▶ [Problems to work on]
#1 Reproduce the passage of the restaurant service article from "01 July 2011" to "the guest's journey." without changing any wording or punctuation.
#2 Render this sentence from the restaurant service article into Spanish: "Agreeing on where the customer's journey starts is important because it gives the team clear direction and allows for consistency."

▶ [Text passage]
....................

First impressions – Fred Siriex's Art of Service part 3

01 July 2011
First impressions – Fred Siriex's Art of Service part 3

Part three of our fortnightly series in which Fred Sirieix, general manager at Galvin at Windows and star of TV's Michel Roux's Service, reveals the art of delivering consistently outstanding service. This time, Fred talks about the guest's journey through your restaurant, from reservation to reception, and how to make the best first impression

Previously I discussed how to create the right culture within the business, which the staff can believe in and be proud of as well as some of the various ways to communicate that message to the team and ensure each person learns while having fun. This week, I will start to look at the guest's journey.

There is a great deal of disagreement regarding the start of a guest's journey through a restaurant. Some say it starts with making the reservation; others argue it's when the diner arrives at the venue or sits down at the table.

Agreeing on where the customer's journey starts is important because it gives the team clear direction and allows for consistency. Restaurants are simple really and in the end it always comes down to the same basics - creating the right first impression and always delivering what you promise.

....................

▶ [Information shown]
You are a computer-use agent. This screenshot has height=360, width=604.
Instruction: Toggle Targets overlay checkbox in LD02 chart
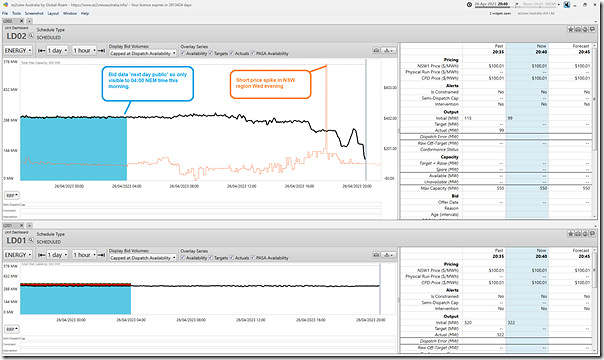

....................

▶ [Responses to the tasks]
#1
01 July 2011
First impressions – Fred Siriex's Art of Service part 3

Part three of our fortnightly series in which Fred Sirieix, general manager at Galvin at Windows and star of TV's Michel Roux's Service, reveals the art of delivering consistently outstanding service. This time, Fred talks about the guest's journey through your restaurant, from reservation to reception, and how to make the best first impression

Previously I discussed how to create the right culture within the business, which the staff can believe in and be proud of as well as some of the various ways to communicate that message to the team and ensure each person learns while having fun. This week, I will start to look at the guest's journey.

#2 Ponerse de acuerdo sobre dónde comienza el recorrido del cliente es importante porque le da al equipo una dirección clara y permite la coherencia.